KevinAppelBofa commented 1 year ago

@tooptoop4 thanks for posting this led me to the timeout to get more info, then i found to turn off the column statistics

Added into the catalog file for the hive setup hive.metastore-timeout=60s hive.collect-column-statistics-on-write=false

This is now working: create table hivecatalog.demo.k1 as select * from hivecatalog.demo.test4a;

When the statistics are turned on, which is the default, i get this error message: Insert of object "org.apache.hadoop.hive.metastore.model.MTableColumnStatistics@1592aa30" using statement "INSERT INTO TAB_COL_STATS (CS_ID,AVG_COL_LEN,BIT_VECTOR,CAT_NAME,COLUMN_NAME,COLUMN_TYPE,DB_NAME,BIG_DECIMAL_HIGH_VALUE,BIG_DECIMAL_LOW_VALUE,DOUBLE_HIGH_VALUE,DOUBLE_LOW_VALUE,ENGINE,LAST_ANALYZED,LONG_HIGH_VALUE,LONG_LOW_VALUE,MAX_COL_LEN,NUM_DISTINCTS,NUM_FALSES,NUM_NULLS,NUM_TRUES,TBL_ID,TABLE_NAME) VALUES (?,?,?,?,?,?,?,?,?,?,?,?,?,?,?,?,?,?,?,?,?,?)" failed : Column 'ENGINE' cannot be null

After the table is created, if i try to manually run the analyze table_name command, then I get the same error as what the create table produces

I'm not sure if this is a bug or working as expected?

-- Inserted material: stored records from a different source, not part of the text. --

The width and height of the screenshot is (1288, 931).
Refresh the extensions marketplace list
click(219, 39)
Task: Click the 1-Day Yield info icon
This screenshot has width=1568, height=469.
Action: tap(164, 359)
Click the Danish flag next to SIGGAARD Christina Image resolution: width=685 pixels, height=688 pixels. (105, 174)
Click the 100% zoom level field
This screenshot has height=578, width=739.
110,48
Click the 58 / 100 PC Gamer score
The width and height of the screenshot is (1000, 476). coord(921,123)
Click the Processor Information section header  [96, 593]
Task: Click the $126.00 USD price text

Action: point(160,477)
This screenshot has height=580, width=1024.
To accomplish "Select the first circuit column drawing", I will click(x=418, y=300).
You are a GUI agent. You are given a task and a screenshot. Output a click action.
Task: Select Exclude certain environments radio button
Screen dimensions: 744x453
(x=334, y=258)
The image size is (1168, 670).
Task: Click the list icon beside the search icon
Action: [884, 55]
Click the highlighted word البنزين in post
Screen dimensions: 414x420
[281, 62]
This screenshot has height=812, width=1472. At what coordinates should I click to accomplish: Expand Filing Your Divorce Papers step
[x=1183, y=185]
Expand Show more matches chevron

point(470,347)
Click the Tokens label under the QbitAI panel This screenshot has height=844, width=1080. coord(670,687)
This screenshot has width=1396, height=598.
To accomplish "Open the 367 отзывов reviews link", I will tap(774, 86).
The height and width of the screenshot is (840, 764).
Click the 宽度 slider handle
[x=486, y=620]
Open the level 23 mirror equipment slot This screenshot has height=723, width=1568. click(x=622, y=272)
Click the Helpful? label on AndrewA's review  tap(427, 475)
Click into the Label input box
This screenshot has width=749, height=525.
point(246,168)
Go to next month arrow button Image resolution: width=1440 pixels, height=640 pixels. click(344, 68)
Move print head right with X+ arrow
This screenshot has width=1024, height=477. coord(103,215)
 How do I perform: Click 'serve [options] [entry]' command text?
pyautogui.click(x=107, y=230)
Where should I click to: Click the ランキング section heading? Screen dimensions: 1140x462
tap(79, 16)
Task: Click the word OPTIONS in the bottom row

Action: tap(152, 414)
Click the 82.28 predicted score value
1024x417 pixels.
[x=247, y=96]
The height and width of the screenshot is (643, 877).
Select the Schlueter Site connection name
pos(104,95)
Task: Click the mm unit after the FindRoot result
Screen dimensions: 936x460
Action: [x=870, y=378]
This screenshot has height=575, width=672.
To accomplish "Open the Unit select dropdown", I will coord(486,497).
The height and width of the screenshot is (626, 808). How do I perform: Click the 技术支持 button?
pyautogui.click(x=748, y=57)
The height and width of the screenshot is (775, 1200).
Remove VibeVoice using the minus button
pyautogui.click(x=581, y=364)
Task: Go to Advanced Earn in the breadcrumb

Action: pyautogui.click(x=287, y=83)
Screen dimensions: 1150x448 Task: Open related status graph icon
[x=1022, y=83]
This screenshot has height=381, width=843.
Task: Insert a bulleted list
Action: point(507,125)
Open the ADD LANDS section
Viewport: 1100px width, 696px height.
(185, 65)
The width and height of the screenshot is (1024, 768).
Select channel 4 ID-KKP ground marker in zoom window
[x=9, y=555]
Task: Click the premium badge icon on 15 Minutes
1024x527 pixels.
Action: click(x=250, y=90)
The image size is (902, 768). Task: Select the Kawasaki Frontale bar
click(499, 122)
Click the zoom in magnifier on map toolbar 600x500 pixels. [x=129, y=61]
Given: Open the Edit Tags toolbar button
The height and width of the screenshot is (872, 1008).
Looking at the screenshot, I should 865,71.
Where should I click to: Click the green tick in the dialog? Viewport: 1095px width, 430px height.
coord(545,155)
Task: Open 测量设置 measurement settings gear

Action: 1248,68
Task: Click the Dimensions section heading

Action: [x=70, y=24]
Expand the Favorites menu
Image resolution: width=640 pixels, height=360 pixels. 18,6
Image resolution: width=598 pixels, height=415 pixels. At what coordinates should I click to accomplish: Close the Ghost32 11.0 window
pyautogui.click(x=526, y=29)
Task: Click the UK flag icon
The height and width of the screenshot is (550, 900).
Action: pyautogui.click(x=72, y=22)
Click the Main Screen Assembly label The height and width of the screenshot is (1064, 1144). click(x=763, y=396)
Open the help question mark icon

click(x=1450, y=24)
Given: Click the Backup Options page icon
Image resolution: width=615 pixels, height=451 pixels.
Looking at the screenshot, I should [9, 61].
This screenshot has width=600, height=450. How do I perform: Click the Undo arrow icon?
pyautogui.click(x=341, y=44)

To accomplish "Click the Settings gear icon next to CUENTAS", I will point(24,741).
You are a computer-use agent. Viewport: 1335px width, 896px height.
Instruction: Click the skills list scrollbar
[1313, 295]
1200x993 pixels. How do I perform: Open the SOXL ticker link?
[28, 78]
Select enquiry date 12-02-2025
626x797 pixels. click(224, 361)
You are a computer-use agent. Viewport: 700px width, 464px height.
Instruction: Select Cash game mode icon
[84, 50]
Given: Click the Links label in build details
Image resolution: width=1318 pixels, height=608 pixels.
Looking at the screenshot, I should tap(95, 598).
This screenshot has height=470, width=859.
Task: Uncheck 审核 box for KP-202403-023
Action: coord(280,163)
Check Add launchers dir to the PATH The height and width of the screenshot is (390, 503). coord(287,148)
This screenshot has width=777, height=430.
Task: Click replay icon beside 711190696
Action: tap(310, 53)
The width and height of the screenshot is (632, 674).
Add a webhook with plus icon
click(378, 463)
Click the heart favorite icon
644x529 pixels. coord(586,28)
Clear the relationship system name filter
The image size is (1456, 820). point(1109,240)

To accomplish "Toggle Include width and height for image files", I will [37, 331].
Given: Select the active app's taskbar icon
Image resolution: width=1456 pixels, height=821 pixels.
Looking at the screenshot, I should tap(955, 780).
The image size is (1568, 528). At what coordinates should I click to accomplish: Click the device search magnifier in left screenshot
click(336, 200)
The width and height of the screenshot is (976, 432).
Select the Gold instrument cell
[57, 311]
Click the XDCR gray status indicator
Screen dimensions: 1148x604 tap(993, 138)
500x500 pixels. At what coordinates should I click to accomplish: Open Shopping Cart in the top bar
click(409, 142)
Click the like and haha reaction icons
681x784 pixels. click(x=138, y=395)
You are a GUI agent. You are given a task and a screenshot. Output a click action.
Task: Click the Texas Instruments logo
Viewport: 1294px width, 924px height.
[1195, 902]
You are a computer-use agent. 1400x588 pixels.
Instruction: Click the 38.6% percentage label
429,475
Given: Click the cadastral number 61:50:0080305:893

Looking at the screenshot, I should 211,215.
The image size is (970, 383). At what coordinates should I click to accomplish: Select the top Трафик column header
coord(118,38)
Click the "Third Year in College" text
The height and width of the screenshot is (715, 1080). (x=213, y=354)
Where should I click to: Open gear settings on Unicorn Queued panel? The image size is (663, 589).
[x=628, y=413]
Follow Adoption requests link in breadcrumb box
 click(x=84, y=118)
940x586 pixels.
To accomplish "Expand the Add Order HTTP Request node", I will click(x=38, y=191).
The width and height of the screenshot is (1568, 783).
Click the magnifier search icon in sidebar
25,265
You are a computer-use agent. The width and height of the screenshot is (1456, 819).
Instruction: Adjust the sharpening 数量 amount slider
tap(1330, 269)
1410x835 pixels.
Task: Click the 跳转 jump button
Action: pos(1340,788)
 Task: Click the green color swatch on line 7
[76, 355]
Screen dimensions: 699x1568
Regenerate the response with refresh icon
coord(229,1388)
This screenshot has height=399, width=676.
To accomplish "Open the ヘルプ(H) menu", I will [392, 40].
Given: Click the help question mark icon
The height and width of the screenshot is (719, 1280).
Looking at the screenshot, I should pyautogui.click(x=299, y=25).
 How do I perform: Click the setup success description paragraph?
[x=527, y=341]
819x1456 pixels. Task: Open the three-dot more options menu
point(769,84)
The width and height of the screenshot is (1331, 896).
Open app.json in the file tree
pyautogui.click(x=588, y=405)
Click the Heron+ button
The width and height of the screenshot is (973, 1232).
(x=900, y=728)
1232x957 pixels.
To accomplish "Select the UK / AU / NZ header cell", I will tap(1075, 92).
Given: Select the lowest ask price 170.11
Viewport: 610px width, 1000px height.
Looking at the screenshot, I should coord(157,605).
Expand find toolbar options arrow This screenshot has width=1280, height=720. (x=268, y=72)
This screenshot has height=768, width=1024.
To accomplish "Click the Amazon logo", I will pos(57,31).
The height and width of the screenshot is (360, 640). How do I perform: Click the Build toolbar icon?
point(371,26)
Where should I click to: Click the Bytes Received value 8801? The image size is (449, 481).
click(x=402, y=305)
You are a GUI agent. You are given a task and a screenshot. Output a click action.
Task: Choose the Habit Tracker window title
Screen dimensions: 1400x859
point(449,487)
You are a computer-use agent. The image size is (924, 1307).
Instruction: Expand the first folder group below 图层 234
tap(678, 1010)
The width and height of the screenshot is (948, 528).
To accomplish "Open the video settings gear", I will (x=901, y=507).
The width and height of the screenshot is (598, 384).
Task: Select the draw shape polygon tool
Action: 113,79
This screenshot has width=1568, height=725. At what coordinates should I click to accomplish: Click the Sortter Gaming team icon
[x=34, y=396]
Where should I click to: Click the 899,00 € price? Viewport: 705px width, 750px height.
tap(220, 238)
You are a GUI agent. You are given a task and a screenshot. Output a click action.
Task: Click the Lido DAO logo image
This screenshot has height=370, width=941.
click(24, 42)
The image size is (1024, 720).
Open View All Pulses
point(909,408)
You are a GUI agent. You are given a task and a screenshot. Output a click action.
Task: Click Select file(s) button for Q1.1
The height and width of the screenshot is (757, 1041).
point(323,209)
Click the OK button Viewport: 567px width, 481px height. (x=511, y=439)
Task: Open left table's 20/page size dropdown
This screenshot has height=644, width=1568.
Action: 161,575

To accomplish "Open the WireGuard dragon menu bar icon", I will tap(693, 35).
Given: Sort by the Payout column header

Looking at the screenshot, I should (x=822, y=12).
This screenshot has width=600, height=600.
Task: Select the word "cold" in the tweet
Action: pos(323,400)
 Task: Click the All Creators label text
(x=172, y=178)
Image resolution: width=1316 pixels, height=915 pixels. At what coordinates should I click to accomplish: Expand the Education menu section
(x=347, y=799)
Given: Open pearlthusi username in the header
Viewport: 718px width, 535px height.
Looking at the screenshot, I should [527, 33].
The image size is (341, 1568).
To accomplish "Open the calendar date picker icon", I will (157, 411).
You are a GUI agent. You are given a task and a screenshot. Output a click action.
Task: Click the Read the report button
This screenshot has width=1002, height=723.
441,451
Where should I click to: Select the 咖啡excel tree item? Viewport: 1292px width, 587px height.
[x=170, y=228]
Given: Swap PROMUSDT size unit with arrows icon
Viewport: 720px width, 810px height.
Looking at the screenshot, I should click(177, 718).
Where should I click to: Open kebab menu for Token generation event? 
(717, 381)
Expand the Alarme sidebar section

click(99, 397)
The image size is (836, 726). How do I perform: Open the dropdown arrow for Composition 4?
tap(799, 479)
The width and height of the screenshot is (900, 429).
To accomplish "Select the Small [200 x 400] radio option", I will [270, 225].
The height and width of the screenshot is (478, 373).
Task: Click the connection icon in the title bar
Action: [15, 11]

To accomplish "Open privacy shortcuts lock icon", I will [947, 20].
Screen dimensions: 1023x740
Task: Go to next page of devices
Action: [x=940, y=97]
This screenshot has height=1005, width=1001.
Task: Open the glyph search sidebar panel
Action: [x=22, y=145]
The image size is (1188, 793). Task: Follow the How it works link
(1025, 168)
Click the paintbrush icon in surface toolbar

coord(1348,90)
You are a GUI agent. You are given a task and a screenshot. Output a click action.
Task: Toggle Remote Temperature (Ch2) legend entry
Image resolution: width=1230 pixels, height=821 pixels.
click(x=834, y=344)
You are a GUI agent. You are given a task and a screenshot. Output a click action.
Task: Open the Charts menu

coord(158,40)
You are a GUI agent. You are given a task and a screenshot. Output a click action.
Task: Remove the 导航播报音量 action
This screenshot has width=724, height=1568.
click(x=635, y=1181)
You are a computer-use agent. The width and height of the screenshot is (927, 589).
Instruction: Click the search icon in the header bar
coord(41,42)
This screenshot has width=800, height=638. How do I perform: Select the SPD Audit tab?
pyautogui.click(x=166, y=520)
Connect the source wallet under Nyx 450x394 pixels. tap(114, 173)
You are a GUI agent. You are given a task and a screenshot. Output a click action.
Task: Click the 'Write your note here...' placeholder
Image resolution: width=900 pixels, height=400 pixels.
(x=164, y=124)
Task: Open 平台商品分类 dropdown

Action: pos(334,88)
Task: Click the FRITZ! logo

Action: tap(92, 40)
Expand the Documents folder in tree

aakashnand commented 1 year ago

@KevinAppelBofa I have found a workaround for this https://github.com/trinodb/trino-hive-apache/pull/43#issuecomment-1190060212

hashhar commented 3 months ago

This should actually be possible to resolve now if Hive vendors cherry-pick https://github.com/apache/hive/pull/4984.

Thanks @zhangbutao for following up on Hive side.